Inversement, février est le mois le plus froid –11.2
oC en moyenne comparativement à –12.5 oC pour Québec
et –10.3 oC pour Montréal.
La géologie
L’île d’Anticosti s’intègre à la partie est des
Basses-Terres-du-Saint-Laurent. Elle s’est formée
entre l’Ordovicien supérieur il y a environ 455
millions d’années et le Silurien moyen (430 millions
d’années). Les roches affleurant sur l’île d’Anticosti
forment une séquence sédimentaire continue de plus de
2 000 m d’épaisseur. Ce serait la séquence la plus
complète dans l’Est de l’Amérique du Nord pour
l’Ordovicien supérieur et le Silurien. Par leur
richesse fossilifère, ces strates représentent de
formidables archives de la vie marine et de l’histoire
géologique de cette région du continent au
Paléozoïque. À ce jour, près de 600 espèces
différentes de fossiles y ont été répertoriées.
Le relief
La physiographie de toute l’île d’Anticosti est
fortement marquée par sa structure monoclinale de
plate-forme légèrement inclinée vers le sud. Elle est
caractérisée par un relief de cuesta (forme de relief
dissymétrique constituée de deux versants inclinés en
sens opposé soit un front et un revers). Sur une base
topographique, l’île se partage aisément en trois
secteurs : deux de basses terres dépassant rarement
150 m d’altitude dans les tiers est et ouest de l’île,
reliées entre elles le long des côtes, et au centre
des terres plus élevées formant un plateau qui culmine
à un peu plus de 300 m.
L’hydrographie
Les cours d’eau sont très nombreux sur l’île
d’Anticosti. Dans la partie centrale, ils sont peu
encaissés, alors qu’au nord et au sud, ils coulent
souvent dans des gorges profondes formant des canyons.
La végétation
Les forêts de l’île d’Anticosti appartiennent à la
sous-section est du domaine de la sapinière à bouleau
blanc, ce domaine forestier est typiquement boréal.

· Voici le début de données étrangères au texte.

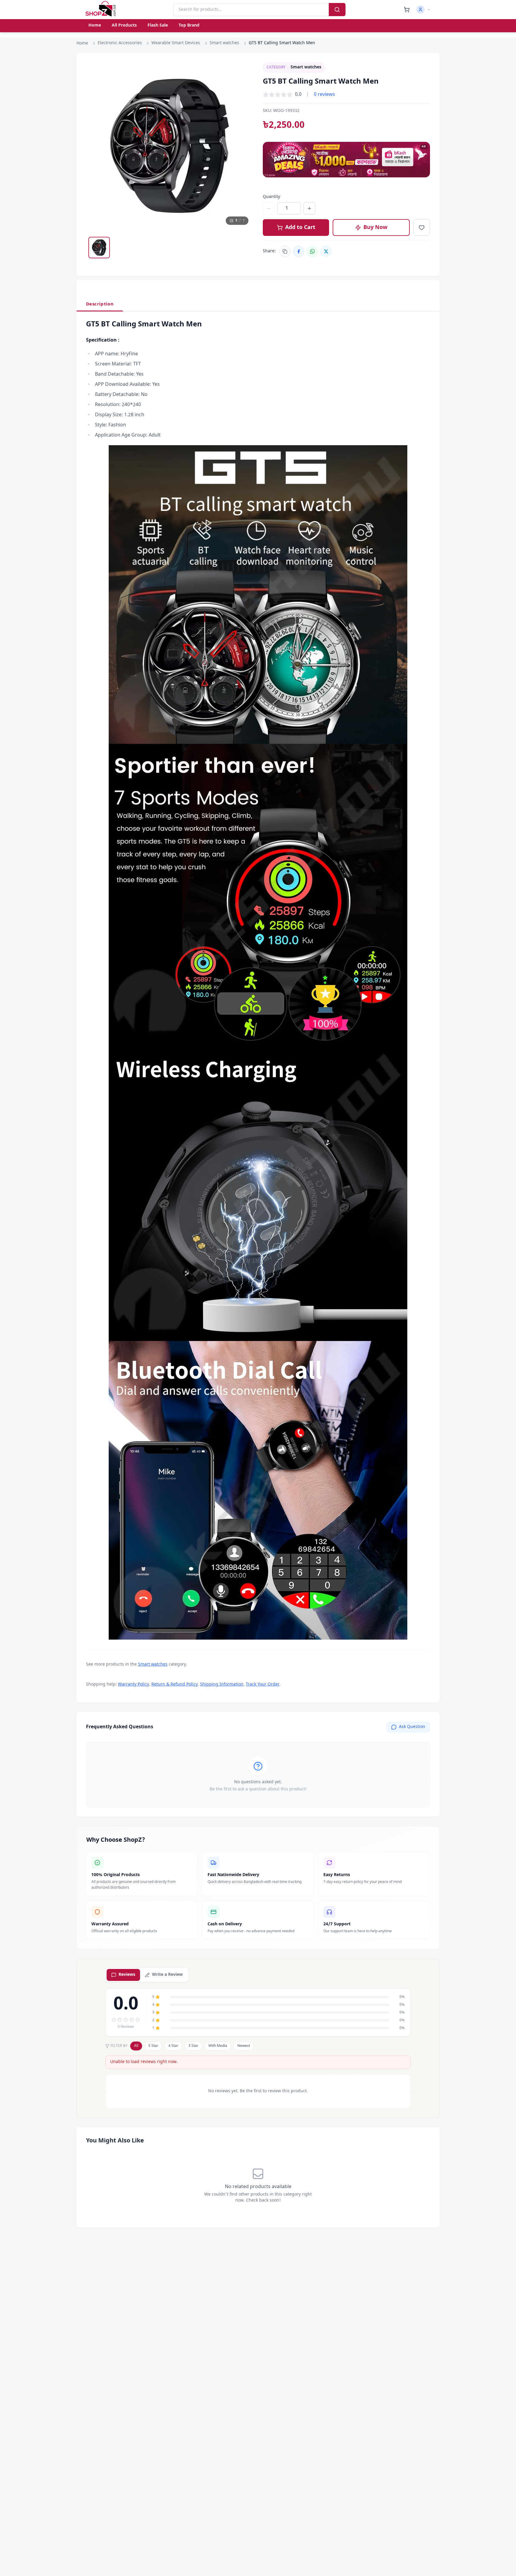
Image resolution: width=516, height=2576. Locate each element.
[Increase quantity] (309, 208)
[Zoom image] (243, 72)
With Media (217, 2046)
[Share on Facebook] (298, 251)
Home (94, 25)
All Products (124, 25)
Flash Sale (158, 25)
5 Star (153, 2046)
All (136, 2046)
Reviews (127, 1975)
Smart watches (224, 43)
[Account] (423, 10)
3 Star (193, 2046)
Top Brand (189, 25)
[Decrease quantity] (269, 208)
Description (99, 304)
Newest (243, 2046)
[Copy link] (285, 251)
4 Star (173, 2046)
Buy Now (375, 227)
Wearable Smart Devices (175, 43)
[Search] (337, 9)
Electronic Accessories (120, 43)
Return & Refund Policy (174, 1684)
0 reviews (324, 94)
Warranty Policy (133, 1684)
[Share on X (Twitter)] (326, 251)
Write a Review (167, 1975)
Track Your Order (263, 1684)
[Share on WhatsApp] (312, 251)
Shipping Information (221, 1684)
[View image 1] (99, 247)
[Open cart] (406, 9)
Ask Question (412, 1727)
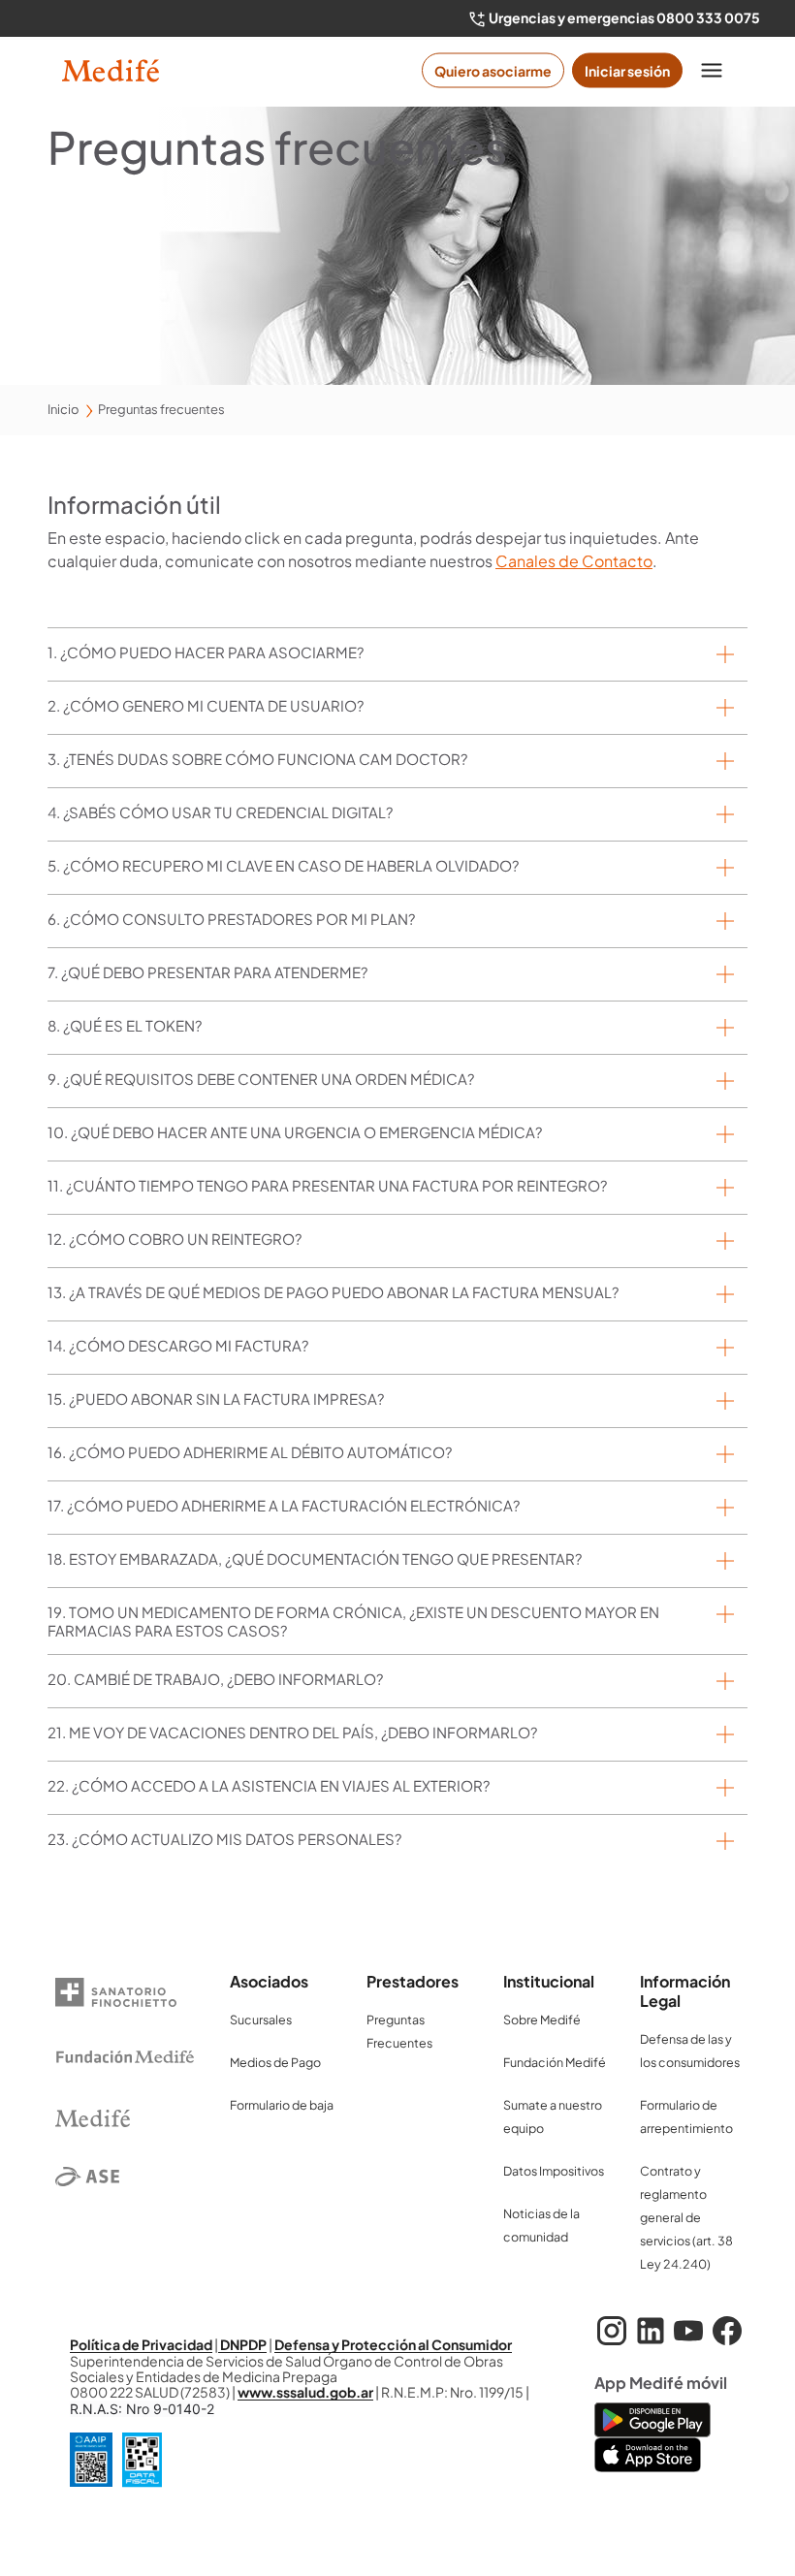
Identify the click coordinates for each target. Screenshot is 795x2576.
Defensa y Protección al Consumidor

Les forêts de l’île se singularisent par une présence
plus discrète du bouleau blanc et du peuplier
faux-tremble. Elles évoluent vers la pessière blanche
(épinette blanche) en raison du broutage intensif
exercé par le cerf de Virginie sur la régénération de
sapin.
La faune
Si ce n’était de l’apport du milieu marin, la
composition des communautés fauniques de l’île
d’Anticosti serait simple. Ce phénomène est propre aux
îles isolées. On compte 24 espèces de mammifères
réparties sur l’île ou fréquentant ses côtes. Quatorze
de ces espèces sont marines. Des phoques gris et des
phoques communs peuvent être observés sur les
plates-formes rocheuses ou s’alimentant près de la
côte. Il est également possible d’observer le passage
de grands cétacés qui sillonnent les eaux froides du
golfe.
Originellement, il n’y avait vraisemblablement que six
espèces de mammifères sur l’île. De nos jours, la
martre d’Amérique et l’ours noir sont disparus. L’île
d’Anticosti a connu également une expérience
biologique inédite, presque centenaire, d’introduction
de plusieurs espèces animales. C’est ainsi que seize
nouvelles espèces ont été introduites depuis 1896. On
peut considérer que pour dix, l’exercice a été
fructueux. Il s’agit de six espèces de mammifère
terrestre, de deux amphibiens et de deux espèces
d’oiseaux non migrateurs. Parmi toutes les espèces de
mammifères introduites avec succès, le cas du cerf de
Virginie attire l’attention. À partir d’un noyau
initial d’environ 200 individus introduits en 1896 et
1897, la population de cerf de Virginie est évaluée
aujourd’hui à 160 000 bêtes, soit une densité de 20
cerfs/km2.
L’omble de fontaine, le saumon de l’Atlantique et
l’anguille d’Amérique fréquentent les côtes et
remontent plusieurs des rivières de l’île. Au niveau
des amphibiens et des reptiles, il n’y aurait sur
l’île que deux espèces de grenouilles.
La compilation des observations d’oiseaux effectuée
pour l’ensemble de l’île d’Anticosti a permis de
recenser 221 espèces réparties parmi 21 familles.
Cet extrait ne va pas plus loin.